BPI Entertainment News Wire

May 21, 1993, Friday

LENGTH: 427 words

HEADLINE: Aimee Mann sheds old persona for new clip

BYLINE: By DEBORAH RUSSELL, Billboard

DATELINE: LOS ANGELES

BODY:

She's not the typical woman one ordinarily sees in music video. She's fully clothed, she wears little makeup, and she's got a sense of humor.

Her name is Aimee Mann, and her debut solo video, "I Should've Known," is an offbeat celebration of the freedom that comes with the end of a bad relationship.

The scene opens on a casually clad Mann collecting the possessions of a former lover - jockstrap and all - running out into the snow, lighting a bonfire, and prancing about with a bottle of champagne.

"It's unusual to see a woman in a video who isn't portrayed as a bimbo or as some 'tough chick,' " says director Katherine Dieckmann, who made her directorial debut with R.E.M.'s "Stand" and whose other credits include videos for New Order, Indigo Girls, and Throwing Muses.

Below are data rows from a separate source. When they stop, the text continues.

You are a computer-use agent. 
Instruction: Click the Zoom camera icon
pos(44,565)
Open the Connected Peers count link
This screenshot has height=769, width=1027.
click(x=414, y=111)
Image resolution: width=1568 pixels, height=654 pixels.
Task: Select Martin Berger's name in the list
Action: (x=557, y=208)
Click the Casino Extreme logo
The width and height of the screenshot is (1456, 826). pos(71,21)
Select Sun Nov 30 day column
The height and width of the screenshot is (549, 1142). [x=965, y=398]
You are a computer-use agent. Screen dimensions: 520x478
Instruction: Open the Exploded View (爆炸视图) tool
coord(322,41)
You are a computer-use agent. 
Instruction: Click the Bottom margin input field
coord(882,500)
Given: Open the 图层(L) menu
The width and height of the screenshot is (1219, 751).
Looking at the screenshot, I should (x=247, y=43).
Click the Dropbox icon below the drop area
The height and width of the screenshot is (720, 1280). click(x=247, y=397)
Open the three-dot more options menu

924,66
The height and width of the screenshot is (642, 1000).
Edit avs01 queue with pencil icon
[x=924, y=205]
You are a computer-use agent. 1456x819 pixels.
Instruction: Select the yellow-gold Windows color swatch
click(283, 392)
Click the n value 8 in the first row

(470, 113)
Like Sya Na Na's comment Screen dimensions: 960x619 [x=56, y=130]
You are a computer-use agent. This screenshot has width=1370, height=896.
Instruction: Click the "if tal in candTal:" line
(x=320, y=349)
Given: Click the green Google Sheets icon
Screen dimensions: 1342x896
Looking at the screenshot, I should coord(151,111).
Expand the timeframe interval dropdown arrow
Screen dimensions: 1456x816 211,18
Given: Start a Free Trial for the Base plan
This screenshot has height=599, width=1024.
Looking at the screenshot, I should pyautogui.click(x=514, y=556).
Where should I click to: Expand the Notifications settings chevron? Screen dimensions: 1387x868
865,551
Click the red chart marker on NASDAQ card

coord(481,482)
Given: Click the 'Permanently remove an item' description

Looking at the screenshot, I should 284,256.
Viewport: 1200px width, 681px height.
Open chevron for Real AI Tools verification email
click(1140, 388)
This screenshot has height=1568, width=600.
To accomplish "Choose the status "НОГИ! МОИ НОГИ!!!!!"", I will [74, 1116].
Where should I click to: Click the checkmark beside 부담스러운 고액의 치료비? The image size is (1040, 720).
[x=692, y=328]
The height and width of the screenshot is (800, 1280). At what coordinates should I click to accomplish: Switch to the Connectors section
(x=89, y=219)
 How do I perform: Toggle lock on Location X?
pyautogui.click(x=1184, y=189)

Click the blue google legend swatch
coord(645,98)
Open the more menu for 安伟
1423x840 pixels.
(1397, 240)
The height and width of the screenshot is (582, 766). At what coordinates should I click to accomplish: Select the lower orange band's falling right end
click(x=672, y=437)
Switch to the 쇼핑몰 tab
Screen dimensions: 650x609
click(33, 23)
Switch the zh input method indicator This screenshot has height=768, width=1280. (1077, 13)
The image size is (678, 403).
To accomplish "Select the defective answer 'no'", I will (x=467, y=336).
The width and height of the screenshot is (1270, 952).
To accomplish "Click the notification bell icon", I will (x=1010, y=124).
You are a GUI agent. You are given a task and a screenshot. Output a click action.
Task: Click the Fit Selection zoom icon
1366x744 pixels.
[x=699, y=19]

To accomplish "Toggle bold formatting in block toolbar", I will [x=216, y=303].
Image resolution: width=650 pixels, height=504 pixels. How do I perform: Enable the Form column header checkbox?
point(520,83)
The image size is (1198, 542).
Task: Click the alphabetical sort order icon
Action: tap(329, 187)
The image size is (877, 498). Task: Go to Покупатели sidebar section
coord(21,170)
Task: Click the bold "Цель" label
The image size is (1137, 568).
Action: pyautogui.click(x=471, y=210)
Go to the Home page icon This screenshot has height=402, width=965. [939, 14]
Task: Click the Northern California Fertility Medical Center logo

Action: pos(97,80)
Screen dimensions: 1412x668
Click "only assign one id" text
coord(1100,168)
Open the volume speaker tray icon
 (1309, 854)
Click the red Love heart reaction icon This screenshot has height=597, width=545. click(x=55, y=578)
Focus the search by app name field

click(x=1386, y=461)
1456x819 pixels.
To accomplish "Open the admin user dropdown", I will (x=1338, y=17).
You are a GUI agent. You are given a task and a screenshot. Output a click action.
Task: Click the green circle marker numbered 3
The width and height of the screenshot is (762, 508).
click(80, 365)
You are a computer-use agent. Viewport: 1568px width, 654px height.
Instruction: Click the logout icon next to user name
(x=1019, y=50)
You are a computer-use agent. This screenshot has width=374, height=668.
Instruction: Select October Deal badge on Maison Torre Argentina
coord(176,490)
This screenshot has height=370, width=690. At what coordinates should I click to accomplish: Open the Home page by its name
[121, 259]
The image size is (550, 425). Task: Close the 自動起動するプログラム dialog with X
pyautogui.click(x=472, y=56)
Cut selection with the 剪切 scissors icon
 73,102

But in this video, Mann portrays no one but herself. It's a switch from the persona she had created as the lead singer of 'Til Tuesday, and puts the final touch on her re-entry onto the video airwaves after a hiatus from the public eye.

"Aimee wanted to break out of the whole 'Til Tuesday image of the heartbroken, lovesick girl raging about relationships," Dieckmann says. "So we decided to treat this breakup with some black humor. I was pushing more of the angry woman thing with the whole burning of the boyfriend's stuff, but Aimee wanted it to be funny, like 'thank you; you did me the biggest favor by leaving.' "

Mann truly is flying solo in the video; she is the only person who appears on screen. Dieckmann and a skeleton crew spent two days shooting the charming, low-budget clip in an empty house on a lake outside the director's hometown of Ithaca, N.Y.

"We wanted to shoot down south and have a spring feeling," Dieckmann says. "But then we got hit with the storm of the century and we couldn't really go anywhere that wasn't covered in snow anyway."

Icy exteriors feature a freezing Mann riding a bicycle, playing air guitar, and planting artificial sunflowers in a thigh-high snowbank.

Her only true co-stars in the clip are a trio of Charlie McCarthy dummies, which happen to come from her own collection. In fact, most of the props in the video, except a specially created Monopoly-esque board game named "Monobstacle," were culled from Mann's possessions or from the belongings of crew members, friends, and other Ithaca locals.

"Aimee is an extremely intelligent and funny woman" Dieckmann adds, "and that hadn't come through in her public persona until now."